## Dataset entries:
================

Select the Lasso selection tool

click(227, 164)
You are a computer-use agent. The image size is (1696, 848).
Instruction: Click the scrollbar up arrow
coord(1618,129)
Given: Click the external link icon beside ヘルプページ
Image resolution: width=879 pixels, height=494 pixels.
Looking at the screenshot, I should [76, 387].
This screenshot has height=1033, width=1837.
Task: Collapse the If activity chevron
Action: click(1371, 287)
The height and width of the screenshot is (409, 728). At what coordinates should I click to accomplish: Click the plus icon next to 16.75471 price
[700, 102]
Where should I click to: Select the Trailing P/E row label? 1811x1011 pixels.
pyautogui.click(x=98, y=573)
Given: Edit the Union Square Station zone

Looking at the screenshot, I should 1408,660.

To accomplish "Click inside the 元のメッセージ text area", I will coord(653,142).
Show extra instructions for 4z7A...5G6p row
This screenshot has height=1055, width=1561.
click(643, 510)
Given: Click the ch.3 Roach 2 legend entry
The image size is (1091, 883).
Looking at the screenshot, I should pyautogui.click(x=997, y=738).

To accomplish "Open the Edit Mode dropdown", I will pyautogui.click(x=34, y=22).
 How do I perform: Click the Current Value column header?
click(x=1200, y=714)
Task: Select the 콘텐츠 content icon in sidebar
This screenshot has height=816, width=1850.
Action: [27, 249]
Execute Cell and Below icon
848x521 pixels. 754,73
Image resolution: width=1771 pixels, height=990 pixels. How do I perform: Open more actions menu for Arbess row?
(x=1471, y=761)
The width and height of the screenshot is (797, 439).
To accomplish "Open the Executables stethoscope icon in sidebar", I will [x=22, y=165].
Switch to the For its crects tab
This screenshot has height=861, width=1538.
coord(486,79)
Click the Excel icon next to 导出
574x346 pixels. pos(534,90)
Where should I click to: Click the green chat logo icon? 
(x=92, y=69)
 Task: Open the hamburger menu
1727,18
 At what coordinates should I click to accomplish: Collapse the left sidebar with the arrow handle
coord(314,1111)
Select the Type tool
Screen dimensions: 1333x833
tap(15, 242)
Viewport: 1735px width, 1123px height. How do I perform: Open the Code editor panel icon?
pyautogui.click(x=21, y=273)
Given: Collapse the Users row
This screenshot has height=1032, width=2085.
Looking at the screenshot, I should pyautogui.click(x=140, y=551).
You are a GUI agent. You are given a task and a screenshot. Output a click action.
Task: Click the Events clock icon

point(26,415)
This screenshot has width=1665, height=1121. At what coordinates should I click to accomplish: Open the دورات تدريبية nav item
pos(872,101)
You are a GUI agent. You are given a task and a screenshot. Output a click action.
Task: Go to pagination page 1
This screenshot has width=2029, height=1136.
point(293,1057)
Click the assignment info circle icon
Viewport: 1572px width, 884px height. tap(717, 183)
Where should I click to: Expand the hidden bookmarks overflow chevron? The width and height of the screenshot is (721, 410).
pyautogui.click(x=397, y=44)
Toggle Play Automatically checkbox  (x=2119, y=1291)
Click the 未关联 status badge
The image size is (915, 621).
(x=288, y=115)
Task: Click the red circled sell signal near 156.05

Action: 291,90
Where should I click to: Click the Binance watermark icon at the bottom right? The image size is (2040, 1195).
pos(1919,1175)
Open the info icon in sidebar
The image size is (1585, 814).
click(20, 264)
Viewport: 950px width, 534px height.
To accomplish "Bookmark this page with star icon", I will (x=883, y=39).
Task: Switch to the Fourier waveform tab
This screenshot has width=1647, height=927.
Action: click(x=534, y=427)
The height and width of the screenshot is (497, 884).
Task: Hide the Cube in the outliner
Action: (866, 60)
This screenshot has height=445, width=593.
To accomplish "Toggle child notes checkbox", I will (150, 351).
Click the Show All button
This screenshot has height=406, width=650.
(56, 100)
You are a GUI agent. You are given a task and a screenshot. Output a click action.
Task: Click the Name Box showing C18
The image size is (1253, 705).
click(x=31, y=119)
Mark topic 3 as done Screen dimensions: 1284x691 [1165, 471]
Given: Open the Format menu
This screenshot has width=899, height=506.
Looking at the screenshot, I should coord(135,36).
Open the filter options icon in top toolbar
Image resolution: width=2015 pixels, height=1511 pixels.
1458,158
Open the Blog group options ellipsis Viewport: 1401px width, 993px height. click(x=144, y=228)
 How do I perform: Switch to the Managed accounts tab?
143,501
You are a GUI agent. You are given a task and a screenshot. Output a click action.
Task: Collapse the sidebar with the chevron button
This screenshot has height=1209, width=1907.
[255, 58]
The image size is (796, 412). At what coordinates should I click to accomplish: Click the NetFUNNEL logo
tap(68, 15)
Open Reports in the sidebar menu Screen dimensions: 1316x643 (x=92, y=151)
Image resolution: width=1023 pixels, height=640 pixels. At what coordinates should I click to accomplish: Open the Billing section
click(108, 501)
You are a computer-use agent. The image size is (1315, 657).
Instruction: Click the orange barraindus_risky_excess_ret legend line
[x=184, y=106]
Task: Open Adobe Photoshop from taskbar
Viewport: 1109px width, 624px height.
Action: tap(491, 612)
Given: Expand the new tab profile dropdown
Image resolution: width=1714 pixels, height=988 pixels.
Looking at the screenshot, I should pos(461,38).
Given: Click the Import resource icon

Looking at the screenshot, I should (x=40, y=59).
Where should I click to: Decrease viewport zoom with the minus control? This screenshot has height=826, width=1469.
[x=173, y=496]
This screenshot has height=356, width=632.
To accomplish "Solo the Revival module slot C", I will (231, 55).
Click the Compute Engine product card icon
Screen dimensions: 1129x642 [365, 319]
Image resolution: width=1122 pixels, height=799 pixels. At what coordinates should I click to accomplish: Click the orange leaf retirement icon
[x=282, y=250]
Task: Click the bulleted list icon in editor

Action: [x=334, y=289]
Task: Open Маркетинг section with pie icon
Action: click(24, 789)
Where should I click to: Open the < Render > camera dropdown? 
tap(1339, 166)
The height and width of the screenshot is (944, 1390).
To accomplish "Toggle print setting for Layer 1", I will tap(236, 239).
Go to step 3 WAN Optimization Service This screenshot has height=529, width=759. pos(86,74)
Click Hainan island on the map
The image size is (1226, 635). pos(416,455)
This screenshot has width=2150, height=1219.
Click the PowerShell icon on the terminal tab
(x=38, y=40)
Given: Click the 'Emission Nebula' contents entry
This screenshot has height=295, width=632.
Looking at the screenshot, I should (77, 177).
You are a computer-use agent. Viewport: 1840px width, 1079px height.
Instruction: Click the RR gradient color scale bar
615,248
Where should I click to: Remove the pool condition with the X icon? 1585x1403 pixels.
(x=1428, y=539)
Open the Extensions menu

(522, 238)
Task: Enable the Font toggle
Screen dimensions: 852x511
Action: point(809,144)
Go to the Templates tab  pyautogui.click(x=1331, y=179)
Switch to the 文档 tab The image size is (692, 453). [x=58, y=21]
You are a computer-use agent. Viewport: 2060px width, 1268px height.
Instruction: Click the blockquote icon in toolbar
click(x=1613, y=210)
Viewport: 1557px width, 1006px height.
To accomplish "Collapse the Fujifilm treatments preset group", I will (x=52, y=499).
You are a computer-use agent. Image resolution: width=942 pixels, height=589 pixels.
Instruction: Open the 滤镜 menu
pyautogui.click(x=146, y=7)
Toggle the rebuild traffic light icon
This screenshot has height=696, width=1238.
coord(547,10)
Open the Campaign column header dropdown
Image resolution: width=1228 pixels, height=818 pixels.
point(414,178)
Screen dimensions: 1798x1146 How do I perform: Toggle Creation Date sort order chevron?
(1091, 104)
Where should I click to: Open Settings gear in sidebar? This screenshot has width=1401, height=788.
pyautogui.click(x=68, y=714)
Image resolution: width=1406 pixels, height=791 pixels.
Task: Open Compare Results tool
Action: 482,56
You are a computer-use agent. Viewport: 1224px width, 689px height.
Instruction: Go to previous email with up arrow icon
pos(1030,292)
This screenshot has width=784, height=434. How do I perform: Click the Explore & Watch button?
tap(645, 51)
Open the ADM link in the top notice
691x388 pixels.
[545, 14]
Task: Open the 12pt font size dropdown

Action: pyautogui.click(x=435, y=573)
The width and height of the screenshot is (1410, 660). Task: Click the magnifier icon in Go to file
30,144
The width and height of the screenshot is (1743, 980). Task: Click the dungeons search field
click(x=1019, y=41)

================

## Task:
Output only an exact transcription of the lines above from the one with "Click the 未关联 status badge" up to and including the one with "Task: Switch to the Fourier waveform tab".

## Answer box:
Click the 未关联 status badge
The image size is (915, 621).
(x=288, y=115)
Task: Click the red circled sell signal near 156.05

Action: 291,90
Where should I click to: Click the Binance watermark icon at the bottom right? The image size is (2040, 1195).
pos(1919,1175)
Open the info icon in sidebar
The image size is (1585, 814).
click(20, 264)
Viewport: 950px width, 534px height.
To accomplish "Bookmark this page with star icon", I will (x=883, y=39).
Task: Switch to the Fourier waveform tab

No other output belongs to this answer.